-- start GIVEN PASSAGE --
The latest project of corporations seeking to ease movement of capital around the globe is the Trans Pacific Partnership, known by activists as “NAFTA of the Pacific.”
Text of the proposal that leaked this week, released by the consumer group Public Citizen, indicate the free trade proposal will continue strong rights for investors and weak protections for labor, the environment, and local democracy.
The agreement is drafted to include Australia, Brunei Darussalam, Chile, Malaysia, New Zealand, Peru, Singapore, Vietnam, and the United Sates. Discussion of inviting Canada, Mexico, and Japan has inspired protests in all three countries.
The TPP is being negotiated in secret. While the public has no access to the full text, 600 representatives from lobby groups like the American Petroleum Institute and corporations like Johnson & Johnson do have access, and negotiators seek those representatives’ advice.
Because of the difficulty of making change once the treaties are signed, activists have focused on pushing for transparency in the current process. Public Citizen’s Global Trade Watch circulated petitions nationally ahead of the recent TPP talks in Dallas.
Activists met the negotiators with creative protests at the meetings, including a presentation by members of the satirical direct action theater group Yes Men, who attended a gala to present U.S. Trade Representative Ron Kirk with a “Corporate Tool” award.
Activists have an uphill battle in Washington: Although candidate Barack Obama often spoke against the ill effects of NAFTA and similar trade deals, the president’s administration has inked trade deals with Korea and Colombia on the same model—over the strenuous objections of unions and other groups.
-- end GIVEN PASSAGE --
◆ **TASK REQUIREMENTS**
A – List the countries that, according to the passage on the Trans Pacific Partnership, were being discussed as possible invitees to the agreement.
B – Continue the passage on the Trans Pacific Partnership from the point where it stops.
-- start GIVEN DATA --
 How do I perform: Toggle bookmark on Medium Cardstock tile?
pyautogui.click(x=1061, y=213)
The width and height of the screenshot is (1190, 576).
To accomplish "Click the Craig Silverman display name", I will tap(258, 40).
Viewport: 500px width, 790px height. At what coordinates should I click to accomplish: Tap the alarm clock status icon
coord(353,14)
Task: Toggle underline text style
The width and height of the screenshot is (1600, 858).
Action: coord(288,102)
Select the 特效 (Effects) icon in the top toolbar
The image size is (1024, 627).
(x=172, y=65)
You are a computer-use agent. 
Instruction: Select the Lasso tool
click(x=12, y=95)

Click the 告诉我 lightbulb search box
-- end GIVEN DATA --
◆ **RESULTS OF THE TASKS**
A – Canada, Mexico, Japan

B –
BAD TRACK RECORD
Because NAFTA-like trade agreements make it easier to move work to low-wage areas, or effectively threaten to do so, they have been devastating for workers in the U.S. Provisions promoting competition in agriculture have driven many subsistence farmers off their land and into cities to seek work, creating a downward wage spiral for workers in other countries as well.
Such trade deals include mechanisms that tie the hands of democratically elected governments to act in the public interest, if that interest interferes with competition and profits.
NAFTA and its descendants have protected corporations from government regulations that interfere with profits, and provided dispute mechanisms that bypass every government’s judicial system. TPP will do the same. If investors feel that laws or other regulations interfere with profitability, they may sue the government responsible for the regulation, and the case is decided by a trade tribunal—not by a court system accountable to citizens.
Corporations have used these mechanisms contained within trade deals to target many regulations. When California restricted use of the chemical MTBE, a gasoline additive, because of contamination of aquifers and municipal water supplies, the Canadian company Methanex sued under NAFTA, claiming that the state had cheated it out of $970 million in profits it would have made selling MTBE.
California defeated the claim, but only after a six-year, $4 million court battle not all governments would mount.
Local anti-sweatshop ordinances or laws mandating local purchasing, or other regulations designed to protect jobs or enhance the quality of jobs, appear ripe for similar attack.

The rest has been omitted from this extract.